WHAT TO PRODUCE> The expected output is an exact restatement of all the records.

EXTRACTED ENTRIES>

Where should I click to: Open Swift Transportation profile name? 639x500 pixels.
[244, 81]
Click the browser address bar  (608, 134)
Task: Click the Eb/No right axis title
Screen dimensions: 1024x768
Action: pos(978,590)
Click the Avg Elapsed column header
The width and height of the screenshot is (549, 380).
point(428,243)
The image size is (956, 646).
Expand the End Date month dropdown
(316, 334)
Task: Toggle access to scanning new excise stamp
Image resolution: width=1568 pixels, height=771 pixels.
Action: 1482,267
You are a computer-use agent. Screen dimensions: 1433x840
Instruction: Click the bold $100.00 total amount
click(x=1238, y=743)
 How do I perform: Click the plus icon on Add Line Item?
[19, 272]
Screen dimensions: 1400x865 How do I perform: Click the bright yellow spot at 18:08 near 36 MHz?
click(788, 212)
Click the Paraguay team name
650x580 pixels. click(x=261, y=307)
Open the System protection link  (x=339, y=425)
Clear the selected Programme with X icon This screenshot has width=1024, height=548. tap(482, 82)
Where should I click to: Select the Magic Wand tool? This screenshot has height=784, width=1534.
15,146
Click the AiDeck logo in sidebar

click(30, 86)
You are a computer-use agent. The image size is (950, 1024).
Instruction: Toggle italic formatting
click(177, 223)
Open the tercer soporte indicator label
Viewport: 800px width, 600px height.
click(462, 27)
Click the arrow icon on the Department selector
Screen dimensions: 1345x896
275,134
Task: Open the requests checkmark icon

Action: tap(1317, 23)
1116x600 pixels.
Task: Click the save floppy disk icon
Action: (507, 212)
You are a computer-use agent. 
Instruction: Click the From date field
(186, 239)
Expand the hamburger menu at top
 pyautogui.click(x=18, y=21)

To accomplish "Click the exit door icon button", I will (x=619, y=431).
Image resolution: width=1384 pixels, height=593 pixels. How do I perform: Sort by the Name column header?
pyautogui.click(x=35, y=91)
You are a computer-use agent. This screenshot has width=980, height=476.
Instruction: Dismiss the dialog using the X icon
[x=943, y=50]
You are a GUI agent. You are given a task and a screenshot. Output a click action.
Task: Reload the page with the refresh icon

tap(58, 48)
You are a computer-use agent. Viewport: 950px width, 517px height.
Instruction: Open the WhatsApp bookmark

TASK ANSWER>
Where should I click to: Open Swift Transportation profile name? 639x500 pixels.
[244, 81]
Click the browser address bar  (608, 134)
Task: Click the Eb/No right axis title
Screen dimensions: 1024x768
Action: pos(978,590)
Click the Avg Elapsed column header
The width and height of the screenshot is (549, 380).
point(428,243)
The image size is (956, 646).
Expand the End Date month dropdown
(316, 334)
Task: Toggle access to scanning new excise stamp
Image resolution: width=1568 pixels, height=771 pixels.
Action: 1482,267
You are a computer-use agent. Screen dimensions: 1433x840
Instruction: Click the bold $100.00 total amount
click(x=1238, y=743)
 How do I perform: Click the plus icon on Add Line Item?
[19, 272]
Screen dimensions: 1400x865 How do I perform: Click the bright yellow spot at 18:08 near 36 MHz?
click(788, 212)
Click the Paraguay team name
650x580 pixels. click(x=261, y=307)
Open the System protection link  (x=339, y=425)
Clear the selected Programme with X icon This screenshot has width=1024, height=548. tap(482, 82)
Where should I click to: Select the Magic Wand tool? This screenshot has height=784, width=1534.
15,146
Click the AiDeck logo in sidebar

click(30, 86)
You are a computer-use agent. The image size is (950, 1024).
Instruction: Toggle italic formatting
click(177, 223)
Open the tercer soporte indicator label
Viewport: 800px width, 600px height.
click(462, 27)
Click the arrow icon on the Department selector
Screen dimensions: 1345x896
275,134
Task: Open the requests checkmark icon

Action: tap(1317, 23)
1116x600 pixels.
Task: Click the save floppy disk icon
Action: (507, 212)
You are a computer-use agent. 
Instruction: Click the From date field
(186, 239)
Expand the hamburger menu at top
 pyautogui.click(x=18, y=21)

To accomplish "Click the exit door icon button", I will (x=619, y=431).
Image resolution: width=1384 pixels, height=593 pixels. How do I perform: Sort by the Name column header?
pyautogui.click(x=35, y=91)
You are a computer-use agent. This screenshot has width=980, height=476.
Instruction: Dismiss the dialog using the X icon
[x=943, y=50]
You are a GUI agent. You are given a task and a screenshot. Output a click action.
Task: Reload the page with the refresh icon

tap(58, 48)
You are a computer-use agent. Viewport: 950px width, 517px height.
Instruction: Open the WhatsApp bookmark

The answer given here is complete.